Belgrano redactará los nueve puntos mínimos del programa revolucionario que luego Moreno convertirá en el Plan de Operaciones. Ya no sabrán qué es la tranquilidad para sus vidas jóvenes. El cuerpo del que será el secretario de la Primera Junta será enviado al fondo del mar luego de ser envenenado, anticipando, constituyendo el prólogo de las desapariciones de los años setenta del siglo veinte. Le dirán descamisado, fanático y rencoroso. Lo mismo que apostrofaron, muchos años después, contra Evita. Las mismas palabras. Hasta intentaron despedazar el cuerpo de la abanderada de los humildes para tirar sus restos al fondo del mar. Para que se juntaran con los recuerdos de Moreno.
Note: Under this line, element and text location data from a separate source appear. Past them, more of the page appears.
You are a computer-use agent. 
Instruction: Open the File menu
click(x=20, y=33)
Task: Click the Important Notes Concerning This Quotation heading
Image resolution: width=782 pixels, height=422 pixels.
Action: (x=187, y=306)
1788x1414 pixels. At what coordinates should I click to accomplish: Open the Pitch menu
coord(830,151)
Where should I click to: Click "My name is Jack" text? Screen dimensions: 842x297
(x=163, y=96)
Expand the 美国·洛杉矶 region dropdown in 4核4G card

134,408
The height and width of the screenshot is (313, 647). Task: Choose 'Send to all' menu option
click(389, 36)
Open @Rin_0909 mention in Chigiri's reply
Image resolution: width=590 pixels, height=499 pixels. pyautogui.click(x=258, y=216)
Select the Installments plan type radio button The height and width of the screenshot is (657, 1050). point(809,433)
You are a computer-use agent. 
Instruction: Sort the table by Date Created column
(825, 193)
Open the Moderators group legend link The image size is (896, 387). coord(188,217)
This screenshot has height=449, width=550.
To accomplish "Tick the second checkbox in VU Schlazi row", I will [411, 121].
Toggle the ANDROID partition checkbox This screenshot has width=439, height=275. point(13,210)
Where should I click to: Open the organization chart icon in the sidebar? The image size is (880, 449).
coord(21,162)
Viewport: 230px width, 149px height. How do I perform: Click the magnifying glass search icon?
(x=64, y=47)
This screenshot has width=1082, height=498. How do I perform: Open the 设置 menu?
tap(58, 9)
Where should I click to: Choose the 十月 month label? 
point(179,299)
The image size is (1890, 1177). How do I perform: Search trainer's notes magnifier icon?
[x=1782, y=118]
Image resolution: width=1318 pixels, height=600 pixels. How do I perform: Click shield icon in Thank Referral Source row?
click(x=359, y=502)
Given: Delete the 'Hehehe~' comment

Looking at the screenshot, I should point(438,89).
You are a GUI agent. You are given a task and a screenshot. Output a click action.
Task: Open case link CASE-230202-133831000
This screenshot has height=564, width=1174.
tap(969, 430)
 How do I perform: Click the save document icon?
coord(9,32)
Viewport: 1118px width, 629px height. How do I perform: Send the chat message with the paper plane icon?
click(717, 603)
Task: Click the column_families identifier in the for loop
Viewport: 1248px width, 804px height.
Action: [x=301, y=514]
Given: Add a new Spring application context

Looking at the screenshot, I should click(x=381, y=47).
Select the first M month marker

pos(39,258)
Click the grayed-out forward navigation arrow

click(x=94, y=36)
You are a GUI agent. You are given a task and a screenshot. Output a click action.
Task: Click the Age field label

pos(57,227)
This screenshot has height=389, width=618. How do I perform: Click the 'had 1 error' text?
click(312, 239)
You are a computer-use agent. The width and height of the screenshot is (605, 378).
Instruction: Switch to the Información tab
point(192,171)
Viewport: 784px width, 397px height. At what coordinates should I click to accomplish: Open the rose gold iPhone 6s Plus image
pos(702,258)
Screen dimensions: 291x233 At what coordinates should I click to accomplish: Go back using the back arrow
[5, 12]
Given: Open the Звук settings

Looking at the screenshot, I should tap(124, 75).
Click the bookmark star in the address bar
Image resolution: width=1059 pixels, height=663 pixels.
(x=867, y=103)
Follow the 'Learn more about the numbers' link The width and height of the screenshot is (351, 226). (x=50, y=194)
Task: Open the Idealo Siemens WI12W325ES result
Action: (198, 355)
Doscientos nueve años pasaron de aquellos días, aquellas noches interminables, de esas vidas que hoy pueblan el presente convertidas en estatuas, nombres de plazas y calles o equipos de fútbol.
Fueron 165 los que votaron contra la monarquía y, por lo tanto, fueron 165 los que iniciaron el camino de este sueño colectivo inconcluso que es la Argentina.
Doscientos nueve años después, cuarenta y cuatro millones de personas todavía pelean por vivir con gloria en esa insistencia que se tragó la vida de tipos como French, Berutti, Agrelo, Moreno, Castelli y Belgrano, entre tantas historias desconocidas, sin firmas ni estatuas ni calles.
Doscientos nueve años después, la palabra revolución no se usa demasiado, casi nada.
Sin embargo está allí.
En las miles de necesidades cotidianas que necesitan transformarse en un presente distinto, donde la igualdad, alguna vez, deje de ser una palabra perdida en el desteñido himno nacional y se vuelva una realidad concreta como pedían aquellos “empiojados” de mayo de 1810.
Fuentes: “La revolución es un sueño eterno”, de Andrés Rivera, Grupo Editor Latinoamericano, 1987; “Los caminos de Belgrano”, del autor de esta nota, “Último Recurso”, 2012.